The romantic tale

Expat zone

The romantic tale

It’s mostly in fantasy books and movies where we hear about a person leaving their nest for better education and life, and then moving to another country to be with their beloved. Candice Lock and Amit Mirchandani make that fictional story into a rather non-fictional one.

Born and brought up in Petaling Jaya, Malaysia, Candice left home at the age of 18 for higher education. After she completed her Information System and Management Studies from Iowa, USA, she moved to the bright city of New York when she was 21. After few years of working in the Big Apple, her company sent her to Bengaluru for a project in 2008. Though she was excited to move, it only made her nervous.

She says, “I was always intrigued by India as it’s the tech hub. But the more I read about the place, the more nervous I became. New York allows people to be anonymous and you didn't have to be worried about things there. But it was absolutely terrifying here. The traffic was insane, the idea of footpaths didn’t exist and you would always have to spend a lot of time and energy negotiating with the auto drivers.”
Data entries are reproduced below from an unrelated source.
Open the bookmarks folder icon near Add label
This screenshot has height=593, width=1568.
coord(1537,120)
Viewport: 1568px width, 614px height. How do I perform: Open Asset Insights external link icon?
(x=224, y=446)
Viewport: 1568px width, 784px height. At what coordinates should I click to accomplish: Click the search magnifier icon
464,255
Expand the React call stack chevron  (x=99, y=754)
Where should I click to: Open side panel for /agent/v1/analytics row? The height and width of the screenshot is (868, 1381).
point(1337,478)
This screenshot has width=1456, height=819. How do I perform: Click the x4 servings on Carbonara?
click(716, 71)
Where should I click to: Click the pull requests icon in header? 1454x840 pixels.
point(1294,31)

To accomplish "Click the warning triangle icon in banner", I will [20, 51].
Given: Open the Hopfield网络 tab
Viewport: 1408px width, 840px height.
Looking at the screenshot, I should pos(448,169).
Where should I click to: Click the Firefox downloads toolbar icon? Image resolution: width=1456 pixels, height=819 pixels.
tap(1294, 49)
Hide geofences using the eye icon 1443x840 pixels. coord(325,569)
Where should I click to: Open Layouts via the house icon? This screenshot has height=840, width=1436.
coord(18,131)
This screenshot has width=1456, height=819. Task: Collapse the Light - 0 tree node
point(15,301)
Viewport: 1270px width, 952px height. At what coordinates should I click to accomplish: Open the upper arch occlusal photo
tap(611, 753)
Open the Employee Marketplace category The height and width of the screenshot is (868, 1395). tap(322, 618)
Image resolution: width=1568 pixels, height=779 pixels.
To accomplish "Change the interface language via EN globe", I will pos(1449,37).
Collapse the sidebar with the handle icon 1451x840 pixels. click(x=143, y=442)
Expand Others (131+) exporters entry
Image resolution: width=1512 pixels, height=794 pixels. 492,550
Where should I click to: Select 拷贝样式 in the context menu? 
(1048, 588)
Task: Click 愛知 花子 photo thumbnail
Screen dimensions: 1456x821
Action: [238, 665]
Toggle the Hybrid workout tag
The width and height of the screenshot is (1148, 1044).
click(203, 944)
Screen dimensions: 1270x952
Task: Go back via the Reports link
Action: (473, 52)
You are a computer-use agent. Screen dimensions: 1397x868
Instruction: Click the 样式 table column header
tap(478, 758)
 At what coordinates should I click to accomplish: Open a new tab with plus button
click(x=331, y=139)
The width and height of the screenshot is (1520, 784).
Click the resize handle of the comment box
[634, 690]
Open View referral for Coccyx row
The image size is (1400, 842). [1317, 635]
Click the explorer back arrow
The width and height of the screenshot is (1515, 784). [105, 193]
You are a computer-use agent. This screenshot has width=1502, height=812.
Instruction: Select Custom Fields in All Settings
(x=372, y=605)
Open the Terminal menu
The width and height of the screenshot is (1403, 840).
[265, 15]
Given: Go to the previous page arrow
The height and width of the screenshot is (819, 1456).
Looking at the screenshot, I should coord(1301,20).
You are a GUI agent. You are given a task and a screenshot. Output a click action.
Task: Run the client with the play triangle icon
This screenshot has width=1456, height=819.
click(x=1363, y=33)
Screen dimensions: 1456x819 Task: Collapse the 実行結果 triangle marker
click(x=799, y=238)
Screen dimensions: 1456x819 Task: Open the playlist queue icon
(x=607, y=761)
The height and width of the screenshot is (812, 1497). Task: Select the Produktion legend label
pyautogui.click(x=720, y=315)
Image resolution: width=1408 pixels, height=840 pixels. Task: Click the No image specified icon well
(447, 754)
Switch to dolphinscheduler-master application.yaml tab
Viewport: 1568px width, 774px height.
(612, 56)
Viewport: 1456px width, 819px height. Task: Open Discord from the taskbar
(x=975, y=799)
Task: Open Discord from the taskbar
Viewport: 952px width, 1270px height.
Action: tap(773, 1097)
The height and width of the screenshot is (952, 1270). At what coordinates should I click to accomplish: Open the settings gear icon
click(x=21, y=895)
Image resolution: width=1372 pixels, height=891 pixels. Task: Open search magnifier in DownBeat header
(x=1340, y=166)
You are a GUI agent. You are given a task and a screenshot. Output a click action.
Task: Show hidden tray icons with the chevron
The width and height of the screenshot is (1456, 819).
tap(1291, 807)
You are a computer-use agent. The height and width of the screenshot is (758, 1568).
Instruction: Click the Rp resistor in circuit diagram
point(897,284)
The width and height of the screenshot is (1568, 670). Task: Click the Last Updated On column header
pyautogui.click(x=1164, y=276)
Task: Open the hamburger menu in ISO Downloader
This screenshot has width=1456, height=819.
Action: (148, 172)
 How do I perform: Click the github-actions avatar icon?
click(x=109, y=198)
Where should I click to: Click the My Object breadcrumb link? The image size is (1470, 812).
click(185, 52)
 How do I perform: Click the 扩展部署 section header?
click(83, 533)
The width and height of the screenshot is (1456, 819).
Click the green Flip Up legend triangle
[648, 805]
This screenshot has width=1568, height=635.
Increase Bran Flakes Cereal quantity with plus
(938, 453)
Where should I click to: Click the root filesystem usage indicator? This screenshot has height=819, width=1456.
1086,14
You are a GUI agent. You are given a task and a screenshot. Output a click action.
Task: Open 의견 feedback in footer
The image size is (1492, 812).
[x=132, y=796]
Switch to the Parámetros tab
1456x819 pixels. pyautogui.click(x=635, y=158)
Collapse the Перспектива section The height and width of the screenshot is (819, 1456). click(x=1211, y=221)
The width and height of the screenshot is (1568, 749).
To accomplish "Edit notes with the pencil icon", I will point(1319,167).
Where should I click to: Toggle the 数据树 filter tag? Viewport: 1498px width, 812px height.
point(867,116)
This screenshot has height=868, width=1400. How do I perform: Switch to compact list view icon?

She recalls an incident from the time she moved where she wore a knee-length skirt and a tank top to go out. She was amused at the attention she received and remembers how the auto drivers demanded extra fare. “It was absolutely frustrating and I didn’t know what to do. English was the only language I could speak, so everything was very difficult. Thankfully I met someone — my husband — and life has been fine since then,” she shares.

Candice and Amit met through a mutual friend. She shares, “Before moving, I got in touch with one of my college friends who was then residing in Boston, and asked him to put me in touch with a few people here. He introduced me to three people and Amit happened to be one of his childhood friends. We all went to ‘Sue's Kitchen’ in Indiranagar and that’s when we met.” Meanwhile, Amit was studying in San Francisco and was in India for vacation. During the brief time they had, they got to know each other and he helped Candice settle better.

But after finishing her project, she went back to Malaysia to start her own business. After months of maintaining a long-distance relationship, both Amit and Candice returned back to Bengaluru to be together, in 2010. Post their engagement, Candice even took up Hindi classes to improve her language. While Amit owns his own design firm now, Candice and her brother-in-law started a Mexican restaurant called ‘Chinita’ two years back. “When I moved here, I used to cook a lot of Mexican dishes. It was very difficult to find the ingredients so I made everything from scratch. Our friends are the ones who suggested the idea of selling the food. Amit and I took 300 tacos to ‘Sunday Soul Sante’ one day and sold all of them! That’s how ‘Chinita’ began,” Candice recalls.

Though Candice is a Malaysian, her ancestors are Chinese. Amit says, “When I first went to Malaysia to meet her parents, they were very hesitant to let me in. They were only used to the Indians there and had a pre-conceived notion that I was like them too. But I adapted to their culture and lifestyle fast and I’m happy to say that it's not awkward anymore. We attend all the Chinese weddings and 10-course interesting meal they have along with it.”

On their weekly off, they head out to explore the City with their three-year-old son, Kai. They say, “We recently went to VR Mall in Whitefield and enjoyed the fair they had going on. Otherwise, we like to visit Cubbon Park on Sunday mornings, enjoy ‘Hyderabadi Biryani’ and ‘Rava Idli’ from MTR. The National Gallery of Modern Art is also one of our favourite places. We’re looking forward to the car show that’s happening soon.” The couple makes a trip at least once in nine months, and so far they’ve taken little Kai to Paris, Mexico, Cambodia and Malaysia. “He doesn’t remember much of the places we’ve gone to but he recalls the places that have a beach. We’re also not too sure how he feels about being in Bengaluru because all he wants right now are chocolates,” they laugh.

When asked if Candice found it hard to adjust to Indian flavours, she says, “I’ve been exposed to a lot of Indian food in Malaysia while growing up, so it wasn’t such a big deal for me. Since I’m married to an Indian family, I end up having at least one Indian meal a day.” However, it’s the meal for Christmas that she’s looking forward to. “Christmas in New York is absolutely magical. People, regardless of which religion they are, go out of their way to be with their friends and family, enjoy a good meal, drink some wine and have a great time. Last year, we put up a tree and decorated our home and this year we’re looking forward to a nice dinner with friends and family.”

She also says that it's a constant struggle in India. “I have a love-hate relationship with this place. I've learnt to surrender to the place, accept that the roads will not be straight and it'll always be noisy. I learnt how to drive because it’s just impossible to walk here. But Bengaluru is a warm city with very helpful people all around you.’’

Amit is happy to see that Candice has adjusted well with the place. He says, “It’s amazing to know that she’s adapted so well, sometimes it’s hard to believe that she has no connection with this country at all. But I guess we’re also the kind of people who don’t have a problem with living in a strange land. Candice and I don’t like to think of us as people from different countries and background, but that we’re just two people who like to be with each other.”